I can’t deny it, when it comes to breakfast foods I’m a creature of habit.
Does that surprise you? I mean, you’d probably think that as a food blogger, because I’m constantly trying to come up with new flavor combinations and recipes to share with you guys, that I’d always have something new for breakfast. Actually though, the reality is that I’m very boring when it comes to breakfast foods. Oh, and then it doesn’t help that most of my family is made up of people who don’t do breakfast so I’m not very motivated to make it.
I love all the different foods that are generally considered breakfast items though (i.e. pancakes, french toast, biscuits and gravy…). In fact, we’re pretty strange around here and it’s way more typical in our house to eat “breakfast” foods for lunch or dinner time than first thing in the morning.
Growing up, we’ve always been that way so I’ve honestly never understood why some people think certain foods have to be eaten for a specific time of day. I think brunch and brinner are perfectly acceptable, they’re the best! To each their own I guess because, as I keep learning, every culture has it’s own strange food customs.
A great example of this is how our current house guest, (who’s from Venezuela by the way) keeps telling me how unusual it is for him to eat this or that at a given time. Oh my goodness, the other day he was harshing on the fact that I served pizza with a salad and telling me that I’d be mocked if any of his friends from home were there. The reason behind it was that apparently they’d think it was a strange contradiction to serve pizza, being considered junk-food, with salad, being a so-called healthy food, He said it would seem pretentious. Isn’t that too much of an all or nothing perspective though? I argued with him that his logic didn’t make since because I think every meal should be as balanced as possible and it makes more sense to at least try to pair any junk foods you eat with something of nutrition. What do you guys think?

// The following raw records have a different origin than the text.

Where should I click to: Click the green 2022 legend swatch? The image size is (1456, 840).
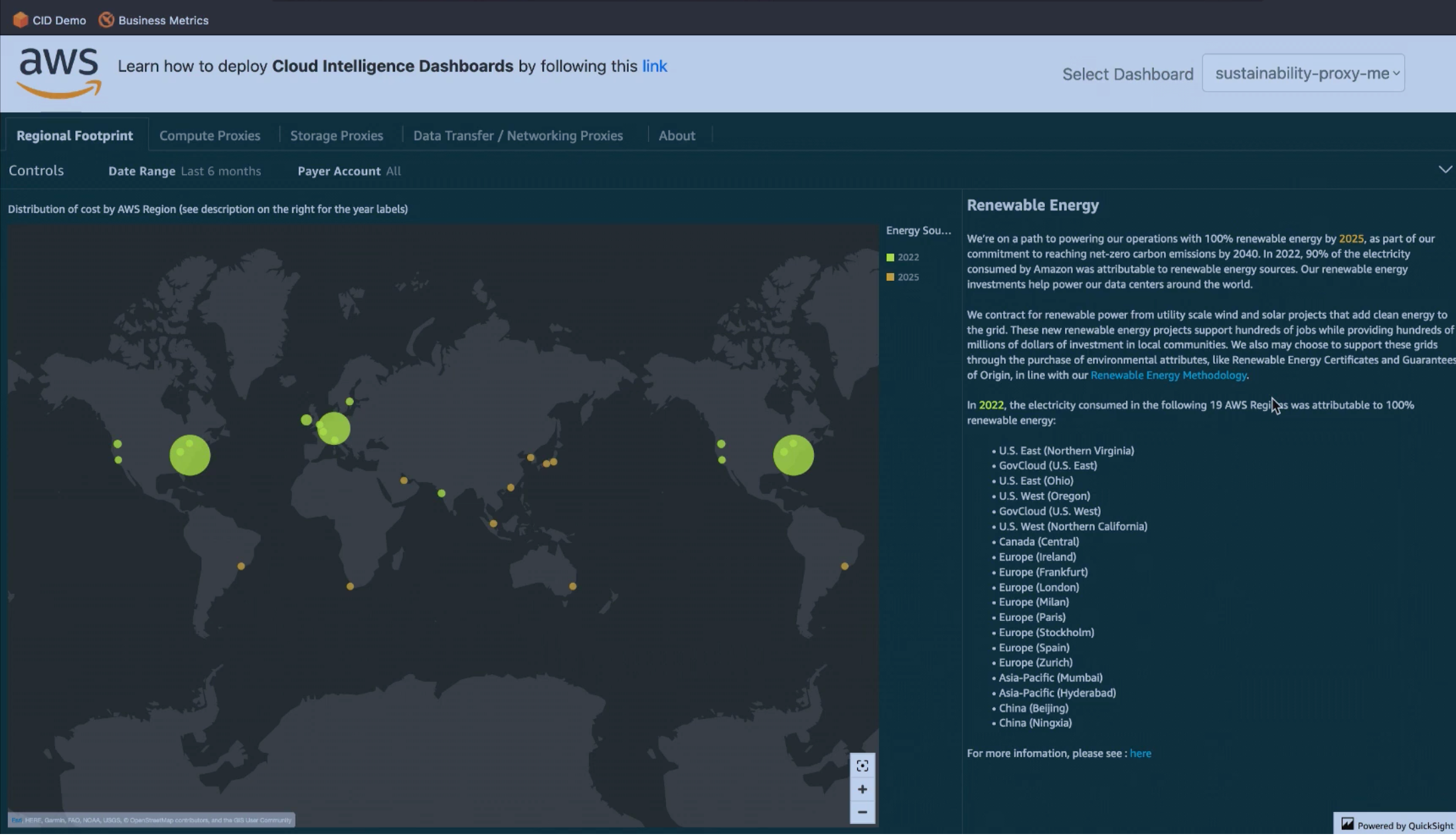click(890, 258)
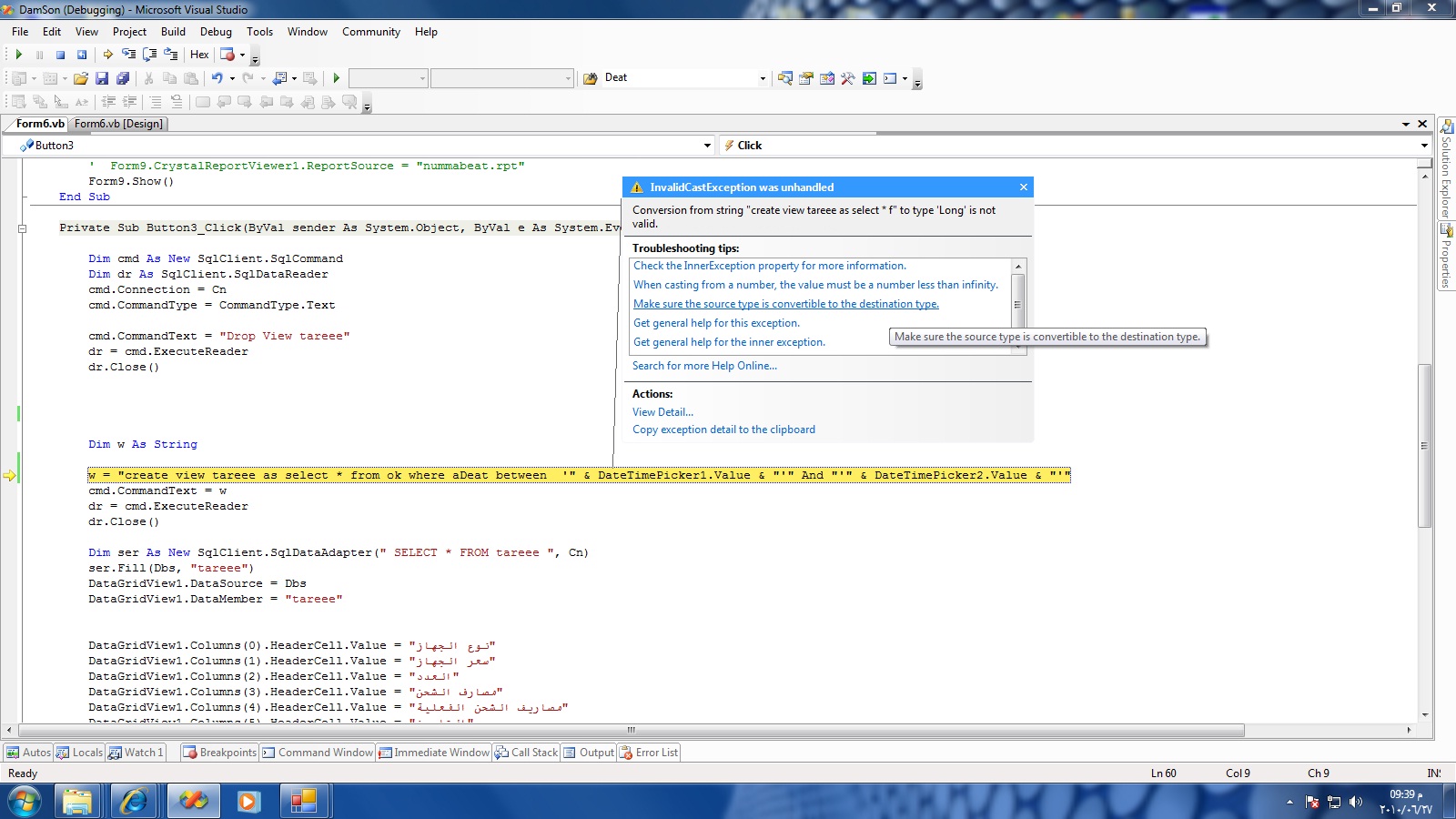
Task: Click the Continue debugging play icon
Action: pos(18,55)
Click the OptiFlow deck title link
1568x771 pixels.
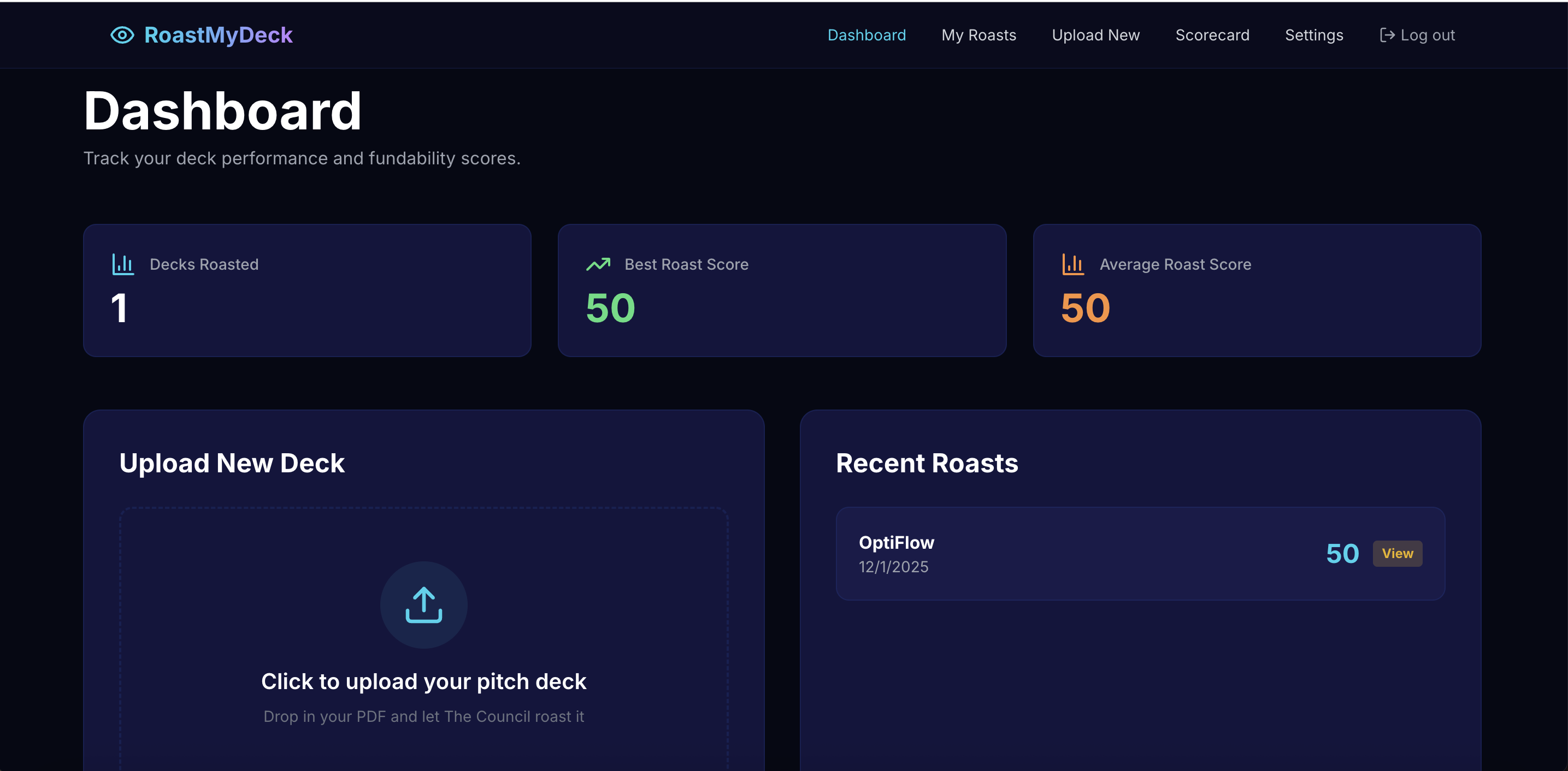pos(896,542)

Okay, but pointless arguments with strange foreigners aside (I hope he reads this, lol), I wanted to tell you about this recipe. I love being able to make foods that everyone can enjoy but sometimes that means catering to certain dietary restrictions, so I feel like having gluten free recipes that my whole family enjoys is always a good idea in case they’re ever necessary. I actually think that using rice flour as the main thickener for the waffles gives them an awesome and extra crispy texture, so it’s a win win!
Anyway, this whole combo comes together quickly and easily for simple but delicious breakfast. That’s one of my favorite parts about it. The sweet potato buttermilk waffles are only slightly sweetened so they pair really well with the savory veggie scramble in place of something that might usually be served with scrambled eggs, like toast.
If you prefer though, feel free to add what’s more typical with waffles, sweet toppings like syrup or fruit. (Hehe, unlike some people I don’t put boundaries about what foods can go together or judge what people like to eat.) The point is that you can take this as an inspiration and make it your own. That goes for the veggies and cheese in the egg scramble also. I chose to use the ones I did based on the ingredients I had on hand but you can switch them out for things you like better.
So I hope this at least adds some fresh ideas to your day. Have a great weekend!
- 1 2/3 cups brown rice flour
- 2 tablespoons flaxseed meal
- 1/2 cup rolled oats
- 2 tablespoons sugar
- 1/2 teaspoon salt
- 1/4 teaspoon nutmeg
- 2 teaspoons baking soda
- 2 eggs
- 1/4 organic vegetable oil
- 1 1/2 cups buttermilk
- 1 cup sweet potato puree
- non-stick cooking spray
- 2 tablespoons olive oil
- 1 large carrot, diced into small cubes
- 1 small red onion, thinly sliced
- 2 cloves garlic, minced
- 1 medium tomato, diced
- 1 cup portobello mushrooms, sliced
- 8 large eggs, beaten
- 2 tablespoons cream
- 1/2 cup freshly grated parmesan cheese
- salt & pepper to taste
- 2 medium avocados, sliced
- Combine flour, flaxmeal, oats, sugar, salt, nutmeg, and soda in a large mixing bowl. In separate bowl, beat eggs with oil, buttermilk, and sweet potato puree until smooth. Pour into dry ingredients and mix until you have a smooth batter. Heat waffle iron and spray lightly with cooking spray. Cook waffles according to manufacturer's instructions until golden and crispy on the edges, then remove and cover to keep warm until ready to serve. (With the size of my waffle iron I got about 9 waffles using 1/3 cup per.)
- Heat a large skillet over medium high heat and add the carrots along with 1/2 cup of water. Cover and cook for about 5 minutes until they start to soften, then remove lid and allow any extra water to evaporate. Add the olive oil, onions, and garlic; cook for 2 to 3 minutes until they start to soften. Then add the tomatoes and mushrooms and cook for an additional minutes until just starting to cook.
- Beat the eggs and cream together in a medium bowl and pour into the pan. Gently stir and scramble the mixture as it cooks until the eggs are completely done. Add the parmesan and remove pan from heat. Season to taste with salt and pepper and serve hot along with the waffles and sliced avocado if desired.